• DESCRIPTION OF THE TASK: Copy each line of the data that has "target" in it.

• DATA PROVIDED:
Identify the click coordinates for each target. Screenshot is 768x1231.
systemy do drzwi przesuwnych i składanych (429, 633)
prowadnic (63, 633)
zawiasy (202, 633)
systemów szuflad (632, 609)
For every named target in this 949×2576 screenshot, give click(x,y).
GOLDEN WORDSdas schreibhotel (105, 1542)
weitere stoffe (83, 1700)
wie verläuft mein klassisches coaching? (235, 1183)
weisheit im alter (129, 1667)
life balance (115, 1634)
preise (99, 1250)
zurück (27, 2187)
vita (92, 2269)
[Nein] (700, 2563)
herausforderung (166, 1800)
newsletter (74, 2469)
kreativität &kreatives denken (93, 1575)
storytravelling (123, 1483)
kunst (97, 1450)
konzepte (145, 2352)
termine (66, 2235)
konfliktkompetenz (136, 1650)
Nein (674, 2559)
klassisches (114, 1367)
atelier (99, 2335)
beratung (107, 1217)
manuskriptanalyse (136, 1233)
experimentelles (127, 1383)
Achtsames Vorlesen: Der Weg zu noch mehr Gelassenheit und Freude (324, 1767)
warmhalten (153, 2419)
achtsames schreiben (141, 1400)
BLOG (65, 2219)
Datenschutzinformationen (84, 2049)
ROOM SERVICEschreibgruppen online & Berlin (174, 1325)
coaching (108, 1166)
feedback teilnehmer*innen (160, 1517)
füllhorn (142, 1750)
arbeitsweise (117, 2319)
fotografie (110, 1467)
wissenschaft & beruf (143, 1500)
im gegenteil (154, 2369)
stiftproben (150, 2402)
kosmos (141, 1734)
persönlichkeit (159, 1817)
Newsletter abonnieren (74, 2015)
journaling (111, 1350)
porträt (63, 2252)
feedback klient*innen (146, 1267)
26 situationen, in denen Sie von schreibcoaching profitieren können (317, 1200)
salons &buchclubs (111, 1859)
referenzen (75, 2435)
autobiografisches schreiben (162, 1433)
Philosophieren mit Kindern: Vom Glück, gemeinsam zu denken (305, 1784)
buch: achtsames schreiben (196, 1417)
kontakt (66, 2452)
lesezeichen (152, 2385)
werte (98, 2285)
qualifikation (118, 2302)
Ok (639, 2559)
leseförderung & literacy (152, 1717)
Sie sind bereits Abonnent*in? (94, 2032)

• SOLUTION:
Identify the click coordinates for each target. Screenshot is 768x1231.
For every named target in this 949×2576 screenshot, give click(x,y).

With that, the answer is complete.